Y ¿qué podemos saber de los protagonistas? Nada sabemos del padre de Gabriel, pero sí de su “matriarcal y seria madre”, en cuya fotografía repara; su madre, que solo bordaba y no tenía el talento musical de sus tías; y que fue la que puso nombre a sus hijos; gracias a la cual su hermano es ahora párroco y él pudo graduarse en la Universidad; y que se opuso a su matrimonio porque su mujer no era nada, nada más que una mujer cualquiera, una “rubia rural”… ¿No era esta la situación del propio Joyce? Él, que adoraba más que nada sentarse a una buena mesa, la letra impresa, y la actividad ciclista, como Gabriel, y que no pudo gozar de Nora sino al precio de rebajarla a una “mujer cualquiera”, como es sabido por las famosas, impúdicas e “impublicables” cartas a Nora.

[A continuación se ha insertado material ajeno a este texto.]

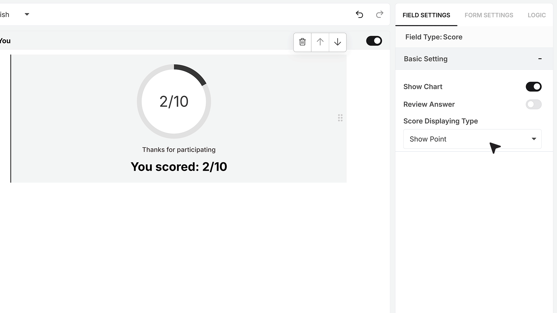Screen dimensions: 557x313
Task: Toggle the Thank You page switch off
Action: [x=374, y=41]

Y dejando de lado cualquier análisis en una óptica femenina, que diera crédito a la melancolía insuperable de Gretta, ¿de qué se trata en este congelado trío entre Gretta, Gabriel y el muerto sino de un bello fantasma enmarcado contra la nieve que cae sobre todos los vivos y todos los muertos, el de Joyce mismo, que apunta a su síntoma principal; aquel que Lacan calificó como el de “una-mujer-entre-otras”, una mujer cualquiera, de la que Joyce no podía hacer su mujer, tal como quiso la fría madre de Gabriel, y, así, una mujer cualquiera es la que se relaciona literalmente con cualquier otro hombre, incluido un muerto, en todo caso, una mujer no suya, una mujer en la que le fuera imposible unir el goce sexual y la ternura, justamente el síntoma de una degradación que lo había vinculado a Nora?
Pero otorguemos a este final otra respuesta más genuina, enigmática y feliz, pues estamos muy lejos de cualquier “sentido común” en lo que atañe a la imposible relación sexual. No basta esta helada, pusilánime y un tanto masoquista “perversión” joyceana como respuesta, porque hay la otra: la sabiduría del síntoma y de la falta que su arte encarna y encarnará con “hospitalidad, humor y humanidad” para varias “jocosas y ufanas” generaciones, a lo peor. “A no ser que digamos mentira”.